Twisted Shout began when Hunger tried to murder War. However, the defining moment for the group happened when Snow White Meets Gandalf (a trilogy in five parts) was released. I must say it was a fairly random story. So random that most of you won’t understand it. If you are not from IIMB, you can give up every hope of figuring it out. If you are from IIMB but not from our batch, you might understand one joke in the entire trilogy. If you are from IIMB and from my batch and not from my section, you might probably understand half the stuff.

SWG had so many characters that I won’t blame you if you would get confused. Most of these characters are based on people in my batch and the batch senior to mine at IIMB. And it’s not a one-to-one correspondence between real and fictional characters. Some people in my batch were so colourful that multiple characters were based on them. On the other hand, the entire commie half of Sumo Yet So Far (my quiz team) had gotten merged into one character called Swaadisht.

We drew inspiration from several sources, with the primary source being our first test in Economics, which had a certain Queen Shilpa taxing coconuts.
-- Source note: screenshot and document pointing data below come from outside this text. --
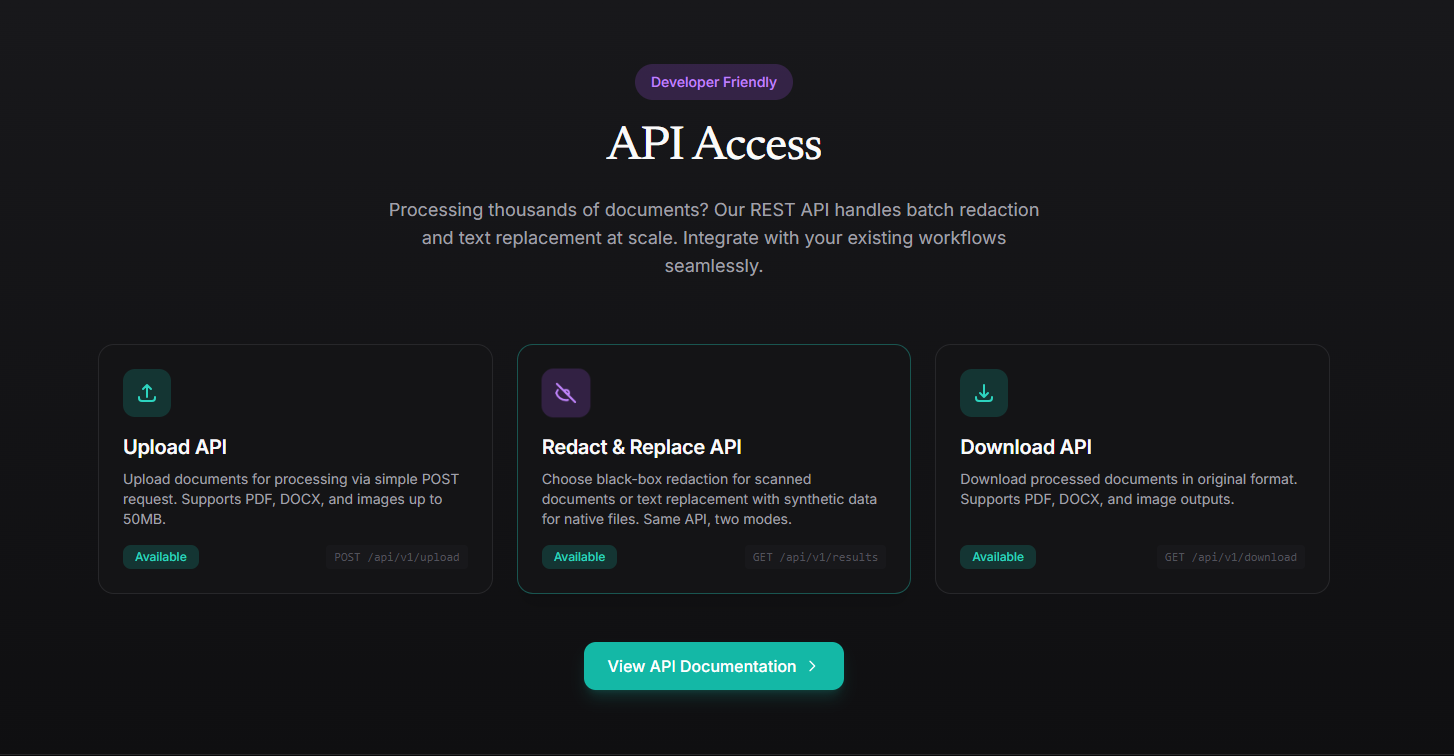Image resolution: width=1454 pixels, height=756 pixels.
Task: Select the Download API heading
Action: pyautogui.click(x=1025, y=447)
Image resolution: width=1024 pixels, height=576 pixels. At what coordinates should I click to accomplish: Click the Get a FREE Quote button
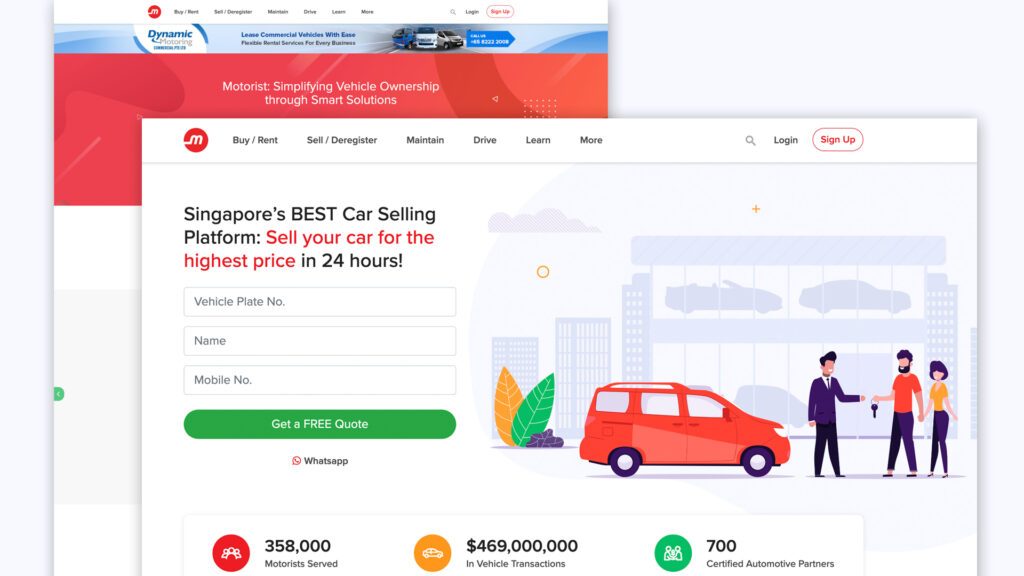tap(320, 424)
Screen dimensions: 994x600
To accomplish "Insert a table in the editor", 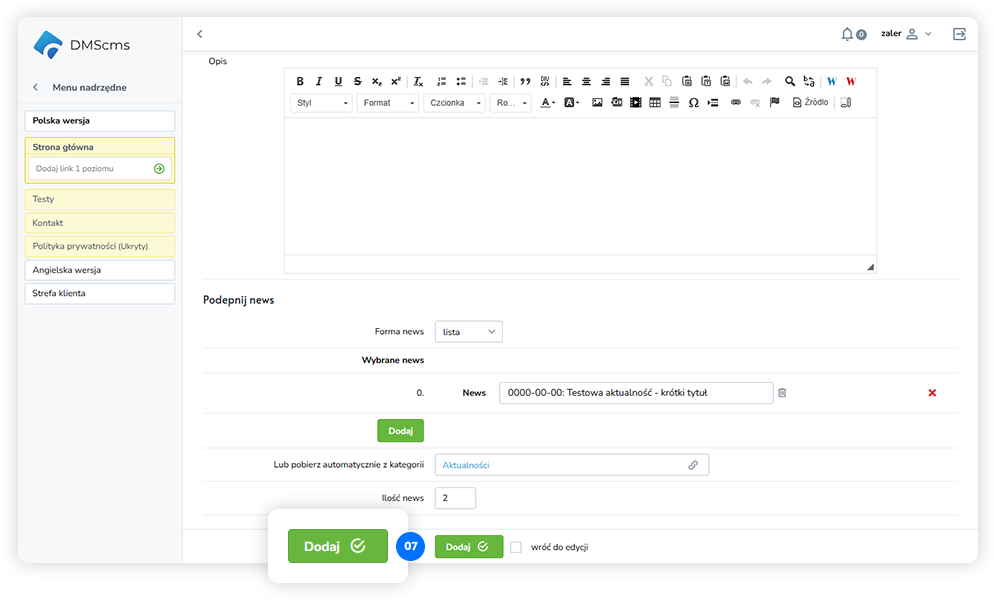I will [655, 103].
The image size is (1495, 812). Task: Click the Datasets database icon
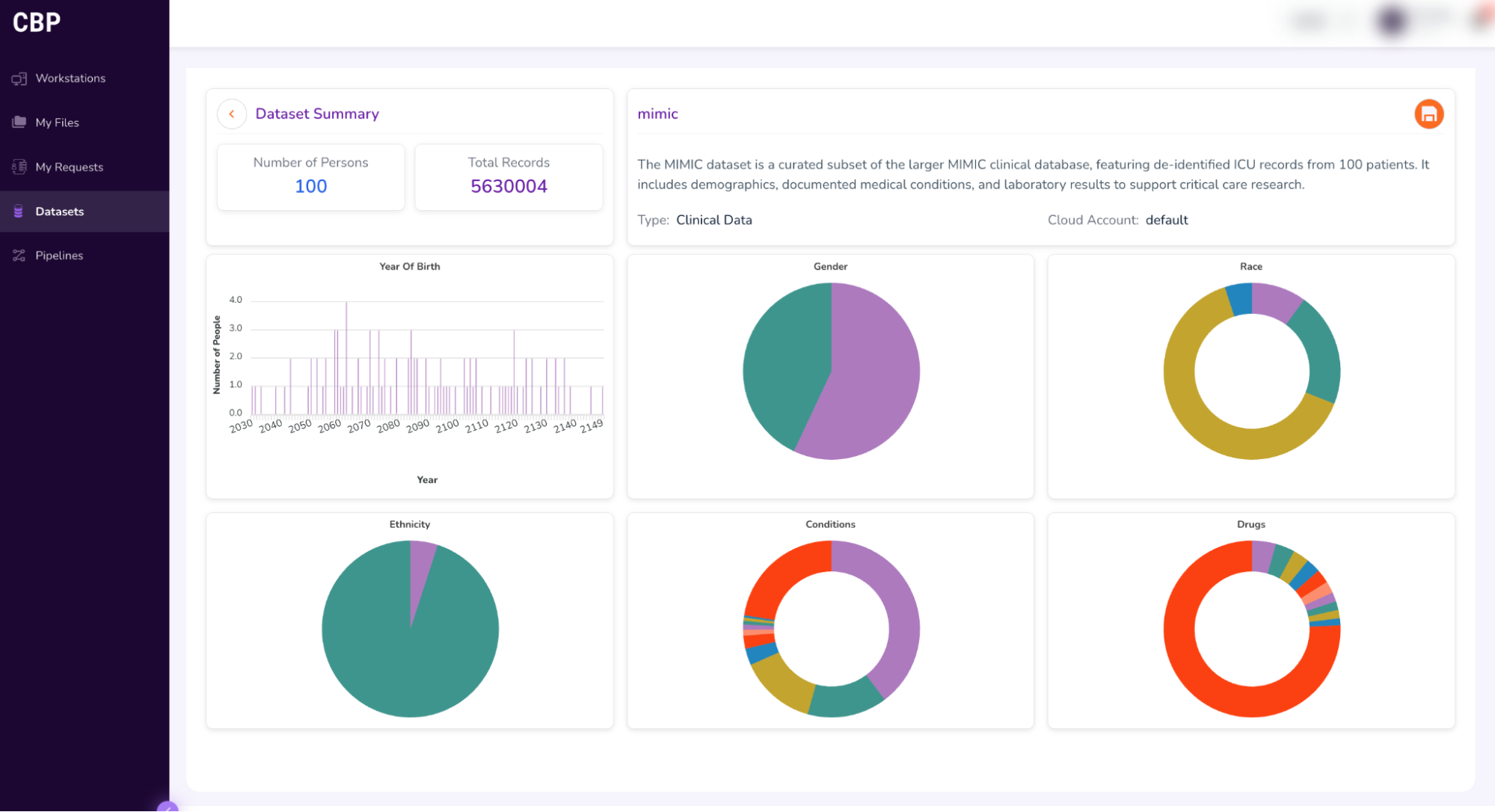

A number of other characters, and scenes were built based on interactions in class in term 1. There was heavy punning on people’s names, and even seemingly random sentences like “I find Aishwarya Rai so hot that I want her as my wife” found their way into the stories.

If my memory serves me right (it usually does in the long term), the first three parts of the Trilogy were written by Disease, who then proceeded to put NED (this was a full three years before the term NED was coined, btw). Madness, the correspondent from H Base, joined the great institution when he wrote the fourth part. The fifth part, which involved a Great War, based on the Mahabharata, was appropriately penned by War. And he had ensured that he gave due footage to himself, as well as to the Footage Queen.

The beauty of the series was that characterization was not constant. People would change sides more frequently than Disease would change his shorts – which means that they didn’t change sides too often, but did it once in a long time. Characters would disappear from the plot, and occasionally reappear at a strategic time. There would be sudden updates in relationships between characters – to account for similar changes in the real world. Every event of note that took place on campus, and even some insignifcant ones, got due footage. It was a masterpiece of its times.

Looking back at these stories today, I’m feeling nostalgic, and at the same time proud to have been part of such an august institution. We were to come up with a few other masterpieces during our tenure, but SWG would remain our best known work.

Two months back, more than three years after we had first folded up, we thought we should make an attempt to recreate the magic, and thus started the Twisted Shout blog. I admit that we haven’t been too regular in updating it, but each of us has been managing an important transition in our lives, and thus haven’t really had the time to update it. We hope to fix this in the coming months, though I’m not sure how funny we will be since we will be writing for a general audience. In hindsight, it was really easy writing for a restricted audience that knew exactly who each character was based on. Making inside jokes, it seems, is much easier than making generalized jokes.